O governo Dilma cortou verbas de revistas e jornais, provocando o ódio destes veículos, e direcionou uma quantidade ridícula de recursos para os blogs, que ficaram assim duplamente vulneráveis: ficaram sob a mira da grande mídia, que achou que eles estavam recebendo o dinheiro que o governo deixou de aplicar nela, e ao mesmo tempo os blogs recebiam, na verdade, e mesmo assim só um punhado de pouquíssimos blogs, uma quantidade miserável de recursos, insuficientes para qualquer mudança de qualidade no serviço oferecido ao leitor.

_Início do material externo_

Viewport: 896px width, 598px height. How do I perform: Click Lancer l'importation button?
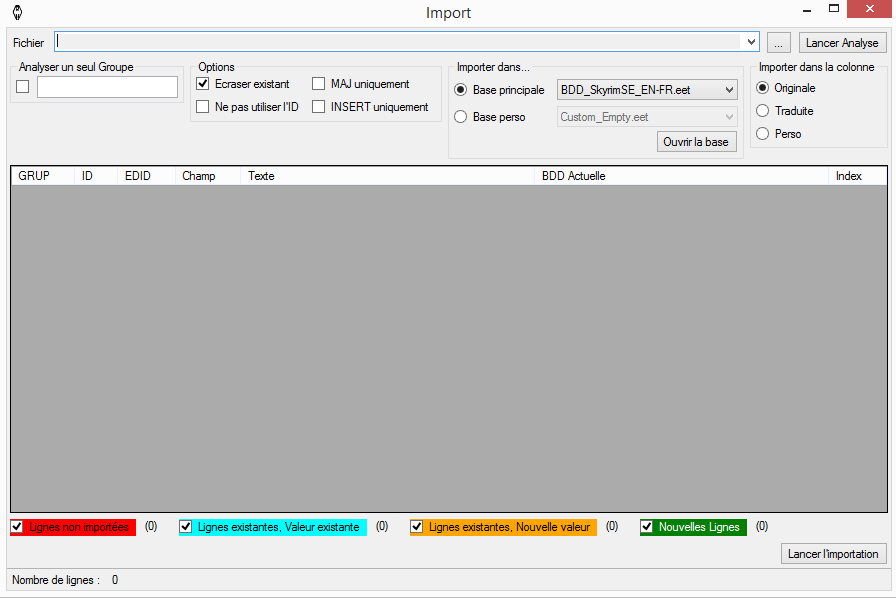coord(833,554)
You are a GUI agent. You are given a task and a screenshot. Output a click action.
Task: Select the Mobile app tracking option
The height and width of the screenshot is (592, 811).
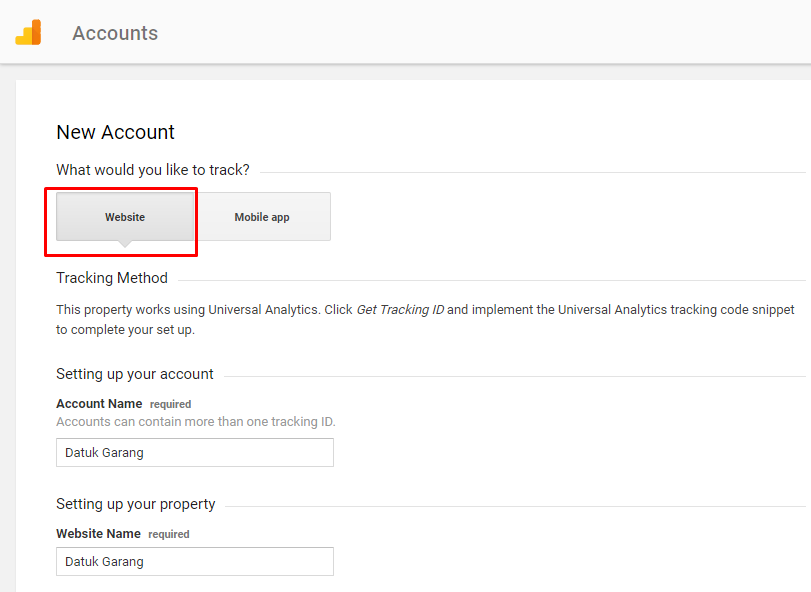[x=262, y=217]
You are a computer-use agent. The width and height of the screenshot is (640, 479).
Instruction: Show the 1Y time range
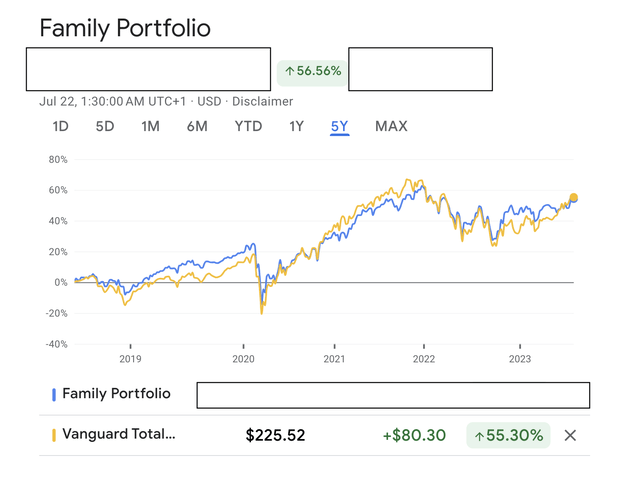296,126
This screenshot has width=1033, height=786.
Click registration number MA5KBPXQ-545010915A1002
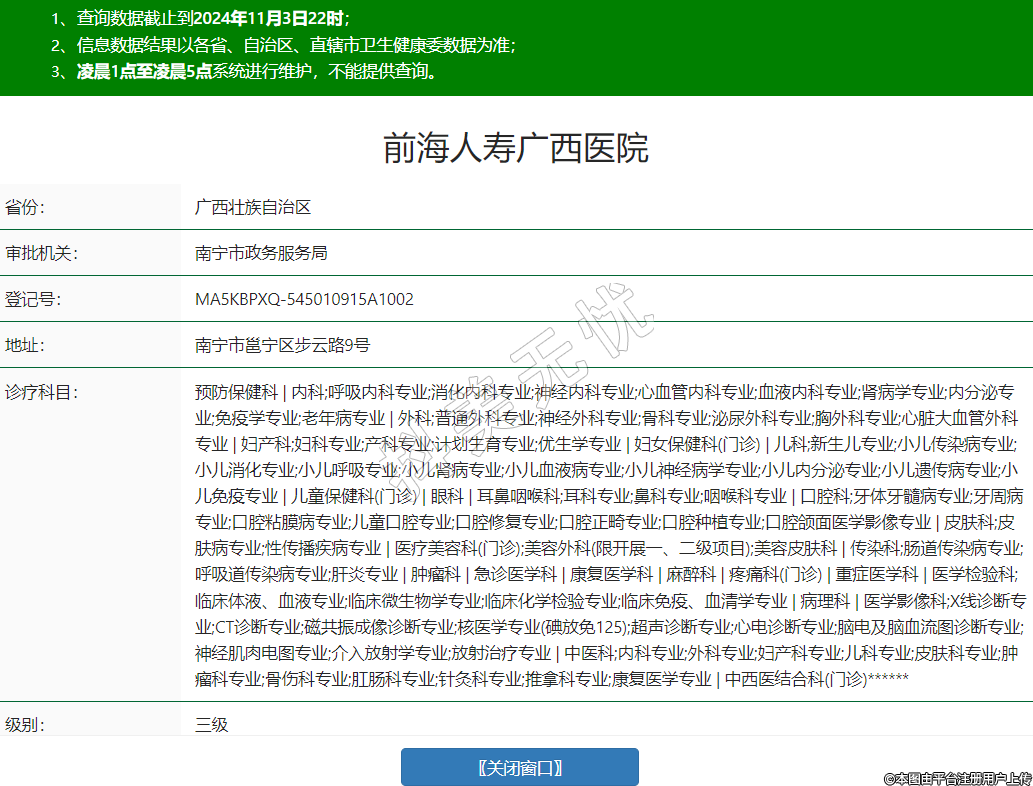tap(304, 299)
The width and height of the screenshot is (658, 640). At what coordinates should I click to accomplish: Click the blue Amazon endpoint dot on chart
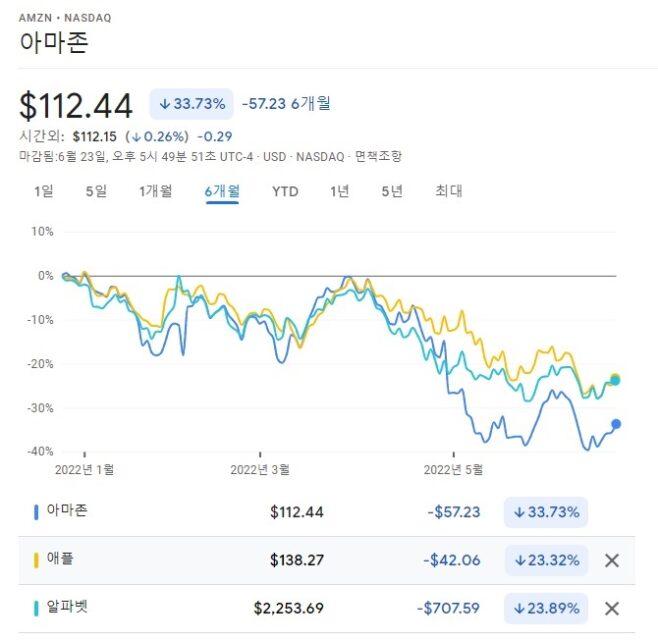point(616,424)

A maneira óbvia de criar qualquer mudança efetiva teria sido fazer um investimento maciço na internet, em milhares de blogs, não em 15 blogs, ou melhor ainda, criar um sistema de publicidade randômico, destinado a todos os blogs cadastrados na Secom. Assim não deixaria esses 15 tão vulneráveis a campanhas de difamação por parte da grande mídia e de seus cães de guarda na blogosfera conservadora.
A estratégia de “pulverizar” as verbas publicitárias para jornais do Brasil inteiro, embora tenha parecido muito democrática à primeira vista, foi excessiva, superficial, demagógica: o número de contratos com valores absolutamente irrisórios é assustador. Uma verba de poucos milhares de reais, para um jornal ou blog, evaporam-se esterilmente, sem permitir que se contrate uma redação, que se faça uma reportagem mais aprofundada.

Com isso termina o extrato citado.